What is being asked:
Nothing but the lines from the start of the entries through the line containing "Given: Run the" should appear in the answer, each given exactly.

[Saved data entries]

####################

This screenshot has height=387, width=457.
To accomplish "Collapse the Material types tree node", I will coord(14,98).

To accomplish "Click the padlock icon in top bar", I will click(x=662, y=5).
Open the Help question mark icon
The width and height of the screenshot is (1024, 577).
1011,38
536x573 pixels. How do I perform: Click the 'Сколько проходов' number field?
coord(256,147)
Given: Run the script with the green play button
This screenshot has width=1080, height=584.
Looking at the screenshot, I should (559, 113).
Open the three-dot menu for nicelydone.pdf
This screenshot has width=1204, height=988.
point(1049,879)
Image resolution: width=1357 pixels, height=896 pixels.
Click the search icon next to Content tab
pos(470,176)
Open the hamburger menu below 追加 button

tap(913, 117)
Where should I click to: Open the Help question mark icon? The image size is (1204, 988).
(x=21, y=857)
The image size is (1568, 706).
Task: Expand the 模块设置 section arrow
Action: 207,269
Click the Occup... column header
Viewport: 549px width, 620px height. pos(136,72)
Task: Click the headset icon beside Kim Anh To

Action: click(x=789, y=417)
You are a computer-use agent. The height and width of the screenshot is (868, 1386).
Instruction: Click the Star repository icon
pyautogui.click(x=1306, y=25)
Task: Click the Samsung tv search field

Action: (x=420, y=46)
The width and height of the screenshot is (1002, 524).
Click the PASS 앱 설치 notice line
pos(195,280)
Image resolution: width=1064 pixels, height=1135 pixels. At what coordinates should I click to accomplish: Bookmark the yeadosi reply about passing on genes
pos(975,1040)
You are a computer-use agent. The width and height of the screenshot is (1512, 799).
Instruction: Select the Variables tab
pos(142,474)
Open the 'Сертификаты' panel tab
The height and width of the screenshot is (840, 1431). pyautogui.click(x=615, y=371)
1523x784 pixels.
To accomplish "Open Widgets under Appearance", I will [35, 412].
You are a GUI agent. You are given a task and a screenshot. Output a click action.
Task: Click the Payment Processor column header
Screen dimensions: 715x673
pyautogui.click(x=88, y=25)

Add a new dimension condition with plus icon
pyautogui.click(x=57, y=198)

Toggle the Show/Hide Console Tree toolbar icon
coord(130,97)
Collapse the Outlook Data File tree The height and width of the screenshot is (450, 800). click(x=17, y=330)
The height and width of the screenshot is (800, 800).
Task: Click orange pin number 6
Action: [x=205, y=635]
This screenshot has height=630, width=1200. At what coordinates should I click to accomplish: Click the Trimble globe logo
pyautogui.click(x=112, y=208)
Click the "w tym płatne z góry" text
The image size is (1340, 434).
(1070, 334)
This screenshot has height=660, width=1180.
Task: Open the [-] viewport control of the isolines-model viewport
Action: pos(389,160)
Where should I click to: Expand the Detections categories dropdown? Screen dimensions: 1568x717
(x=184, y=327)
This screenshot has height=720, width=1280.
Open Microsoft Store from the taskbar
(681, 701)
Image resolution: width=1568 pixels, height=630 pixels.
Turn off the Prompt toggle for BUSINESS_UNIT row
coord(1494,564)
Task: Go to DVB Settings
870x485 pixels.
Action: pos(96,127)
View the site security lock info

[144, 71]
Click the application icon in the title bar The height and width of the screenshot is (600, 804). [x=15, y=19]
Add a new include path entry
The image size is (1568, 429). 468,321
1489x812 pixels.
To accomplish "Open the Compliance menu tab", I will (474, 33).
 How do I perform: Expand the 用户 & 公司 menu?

####################

Answer below:
This screenshot has height=387, width=457.
To accomplish "Collapse the Material types tree node", I will coord(14,98).

To accomplish "Click the padlock icon in top bar", I will click(x=662, y=5).
Open the Help question mark icon
The width and height of the screenshot is (1024, 577).
1011,38
536x573 pixels. How do I perform: Click the 'Сколько проходов' number field?
coord(256,147)
Given: Run the script with the green play button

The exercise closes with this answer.